## EXTRACTED DATA
((

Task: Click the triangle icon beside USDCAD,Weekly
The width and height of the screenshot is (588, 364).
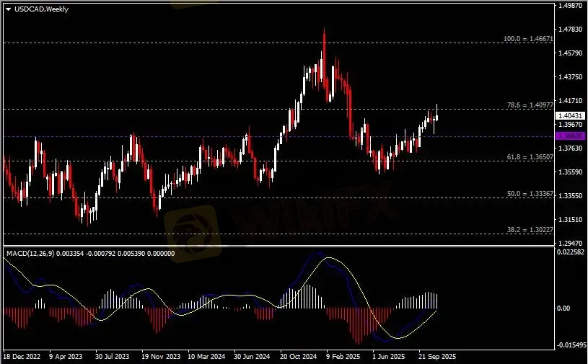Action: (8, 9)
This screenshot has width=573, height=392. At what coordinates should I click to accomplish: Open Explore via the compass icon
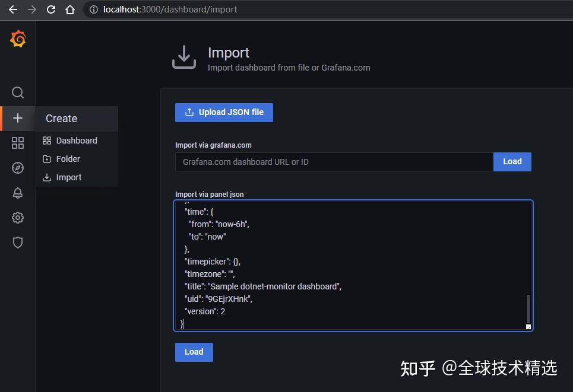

))
((

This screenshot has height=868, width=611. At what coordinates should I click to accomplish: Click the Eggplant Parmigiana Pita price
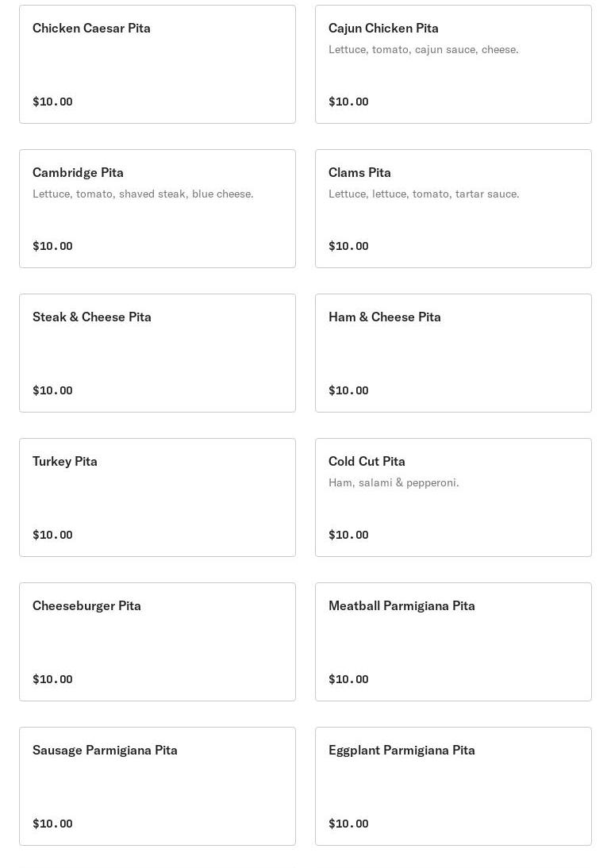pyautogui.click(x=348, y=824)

))
((

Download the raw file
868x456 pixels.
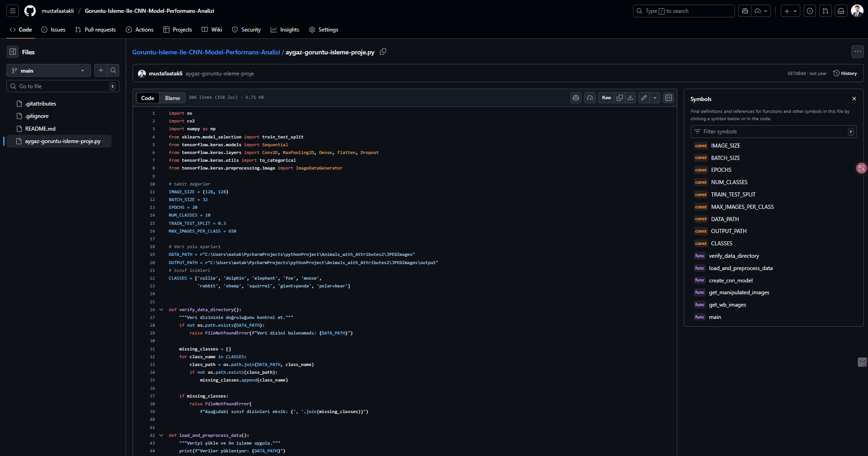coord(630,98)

))

## WORK REQUIRED
Your reply should consist of a single number, the count of lines in the records above that contain the string "icon".

## FINISHED TASK
2